27 miles, 4,135 feet of climbing
Accommodation: Elan Valley Hotel, Elan Valley, Powys
With no shop in the Devil’s Bridge village, and, faced with a particularly remote day where we couldn’t see any obvious food shops en route not to mention that we were starting to get a bit tired of cold toast half-inched from breakfast we ask if the proprietor of the hotel if he can do us a packed lunch … suffice to say that with our appetites we asked for almost a loaf each, only to find that the cost was astronomical! Granted, the price of the bread for sandwiches that could could otherwise have been sold to other customers needed to be factored in but let’s just say Paul wasn’t too impressed when I told him the lunch bill!

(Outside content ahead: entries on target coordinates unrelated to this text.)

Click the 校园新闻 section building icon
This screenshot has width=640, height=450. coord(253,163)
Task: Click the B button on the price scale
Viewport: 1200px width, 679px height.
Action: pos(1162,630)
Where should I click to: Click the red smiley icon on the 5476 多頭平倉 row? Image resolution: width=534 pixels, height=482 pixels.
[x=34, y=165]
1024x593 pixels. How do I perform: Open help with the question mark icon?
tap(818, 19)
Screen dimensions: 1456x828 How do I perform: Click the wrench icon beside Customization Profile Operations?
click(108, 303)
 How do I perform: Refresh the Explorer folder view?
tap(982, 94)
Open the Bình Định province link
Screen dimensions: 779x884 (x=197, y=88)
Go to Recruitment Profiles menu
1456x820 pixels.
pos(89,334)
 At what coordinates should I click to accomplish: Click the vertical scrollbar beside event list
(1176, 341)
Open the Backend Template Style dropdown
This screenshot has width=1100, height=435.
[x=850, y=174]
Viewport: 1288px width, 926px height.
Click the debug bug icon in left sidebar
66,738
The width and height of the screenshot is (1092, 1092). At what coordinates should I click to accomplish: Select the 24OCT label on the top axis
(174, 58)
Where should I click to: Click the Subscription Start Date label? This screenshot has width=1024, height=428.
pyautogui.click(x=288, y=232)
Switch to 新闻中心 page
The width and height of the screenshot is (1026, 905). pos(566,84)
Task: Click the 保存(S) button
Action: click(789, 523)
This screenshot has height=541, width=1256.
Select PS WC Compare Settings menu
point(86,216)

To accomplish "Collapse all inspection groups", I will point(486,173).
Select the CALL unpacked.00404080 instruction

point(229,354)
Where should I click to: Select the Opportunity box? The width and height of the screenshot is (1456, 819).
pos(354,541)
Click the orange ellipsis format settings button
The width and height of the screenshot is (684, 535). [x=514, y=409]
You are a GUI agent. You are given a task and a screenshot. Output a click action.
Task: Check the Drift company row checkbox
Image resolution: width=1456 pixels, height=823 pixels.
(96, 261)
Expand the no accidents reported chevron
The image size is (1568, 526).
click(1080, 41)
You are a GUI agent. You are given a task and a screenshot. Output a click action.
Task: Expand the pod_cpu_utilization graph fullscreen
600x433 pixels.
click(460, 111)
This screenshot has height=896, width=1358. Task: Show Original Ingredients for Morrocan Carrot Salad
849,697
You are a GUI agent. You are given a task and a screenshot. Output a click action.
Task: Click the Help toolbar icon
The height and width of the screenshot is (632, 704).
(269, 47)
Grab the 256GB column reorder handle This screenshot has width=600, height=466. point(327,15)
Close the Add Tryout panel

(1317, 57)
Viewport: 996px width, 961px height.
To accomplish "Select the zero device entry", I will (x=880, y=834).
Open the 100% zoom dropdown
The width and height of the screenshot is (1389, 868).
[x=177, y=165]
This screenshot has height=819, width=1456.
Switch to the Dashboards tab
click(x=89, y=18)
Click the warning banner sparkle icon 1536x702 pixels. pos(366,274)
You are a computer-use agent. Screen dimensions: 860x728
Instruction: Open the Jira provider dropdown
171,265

Once we riding we then, to add insult to injury, get lost in the woods, confusing newly forged forestry tracks with old ones on the map. After a couple of hours of traipsing through the woods and up to nearby peaks in an attempt to relocate ourselves we resort – sadly – to GPS to double-check our position. Until now we’d been navigating purely with map and compass. Once back on the correct route we churn our way through some deep bogs as we leave to woods of Coed Bwylchgwallter before emerging on to open moorland on which we ride for hours on end, toward the Elan Valley reservoirs. I’m struck by just how remote it feels here and it occurs to me that often on this ride, ever since Conwy, we see no one else for hours on end. How on earth the local communities manage to survive when road access is so tortuously slow and rail virtually non-existent in many areas, I don’t know. Today we don’t meet another soul for almost 8 hours.
After a tarmac stint the track turns to jagged rock at which – oh no! – Paul’s tyre explodes! He’s shredded the sidewall. A patch up job with tyre boots ensues and after a few false starts we’re under way again. Steady as she goes. I like the Elan Valley with its certain kind of barren beauty, and have happy memories of rides here with friends back in the old days when I rode a rigid, cantilever-braked steel colossus. And so, for old times sake, I leave Paul to take some photos by the reservoirs and head up over Rhos y Gelynnen and then down the locally infamous ‘Black Run’ as I wonder at how on earth I managed the steep boulder-strewn descent back in the day on said old steed! Back together we ring ahead, for it’s getting late now, and check when the kitchen shuts … 8.45pm is the reply, and we up the speed along the final tarmac stretch making our hotel in time. Wow, this place is a find! Our room is sumptuous and as my head hits my pillow, ensconced in a sumptuous duvet, I drift off, and in to the arms of Morpheus.